In essence, the progressive dream from 100 years ago of a heavy centralized government Network Operating Center, managing aspects of human life at the state and federal level, has failed. What we are seeing in the states and in other nations is insolvency, collapse and uncertainty about what fills in the gap. In the short run, central banks and the Fed will simply rely on shooting up the same narcotic....auction off more bonds and raise more cash. However, they also have to balance that with making sure the amount of cash in the banking system encourages lending. Add to that the stress of selling bonds in a world that is already so heavily leveraged, Moody's has even considered downgrading the United States from AAA to AA. As that happens, yields and interest will necessarily rise, causing more stress on the private sector and more gaps in government spending compared to tax receipts. As interest rises due to spiralling interest and government spending/debt, corporations and individuals have less taxable income and the government loses tax receipts. Add to that a central bank (The Fed) that tries to manipulate growth and contraction through soaking up or pumping in money via debt creation and you get our tenuous situation. As debt gets harder and harder to sell, culminating in zero interest rates and quantitative easing, both the government and the fed are running out of tricks as the law of physics bears down more and more.

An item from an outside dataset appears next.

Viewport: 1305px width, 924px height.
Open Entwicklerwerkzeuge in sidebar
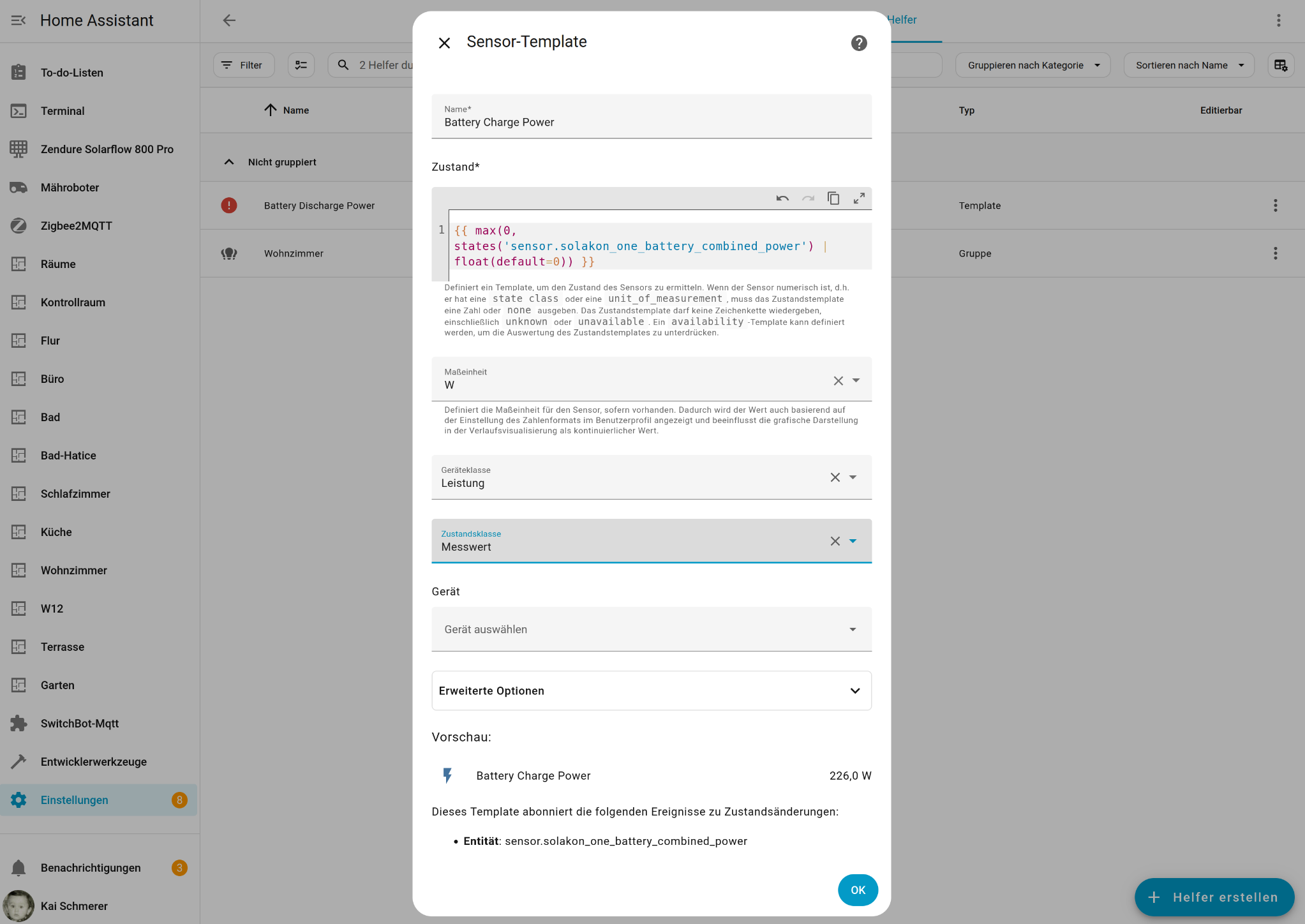[94, 762]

It's a spiral and barring some reset button, this 100 year experiment is speedily culminating in a global watershed moment. Since progressive power is entrenched in Washington and most state capitals (the Reagan Revolution didn't extinguish progressive government....just slowed the train down about 5 miles per hour), it doesn't look like a return to constitutional republicanism will prevail without adding an element of political upheaval to the mix.

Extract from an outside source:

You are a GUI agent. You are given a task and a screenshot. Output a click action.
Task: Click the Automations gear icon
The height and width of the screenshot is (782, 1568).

Human government is impossible. Human systems, no matter how ingenious and successful in the short term, fail and end up in the dust of time. Our choice is to bury our head in the sand, fight for change we can't really envision after a century of centralized bureaucratic and monetary exploitation, or trust God. A remnant will trust God. However, the rest will choose either of the first two options. If, for some strange anomaly, many people do trust God, then maybe we can see new life breathed in America. However, that doesn't seem likely. Couple this with a global melt down, it seems as if much more than human short sightedness is doing the shaking these days.

Count on the church surviving it all, contrary to all efforts to marginalize or quell her. In the west, her numbers aren't growing that much. However in parts of the world where preaching Jesus is still illegal and constitutes jail time, it is growing rapidly. You can bank on God and His church hanging around through the long haul. Even though Rome co opted the church in the 4th century, when Roman state fell, the church survived and became a constant reality throughout history. It will be no different through this watershed period. Intricate monetary or governing systems are ingenious creations destined to follow the curve and end up in the trash, along with all the others.

We can spend our life or invest it. You can't invest it in human systems that end up in the land fill. If you could ask Octavius Gaius Caesar, he'd concur, if you could get him to stop cussing and spitting long enough to respond.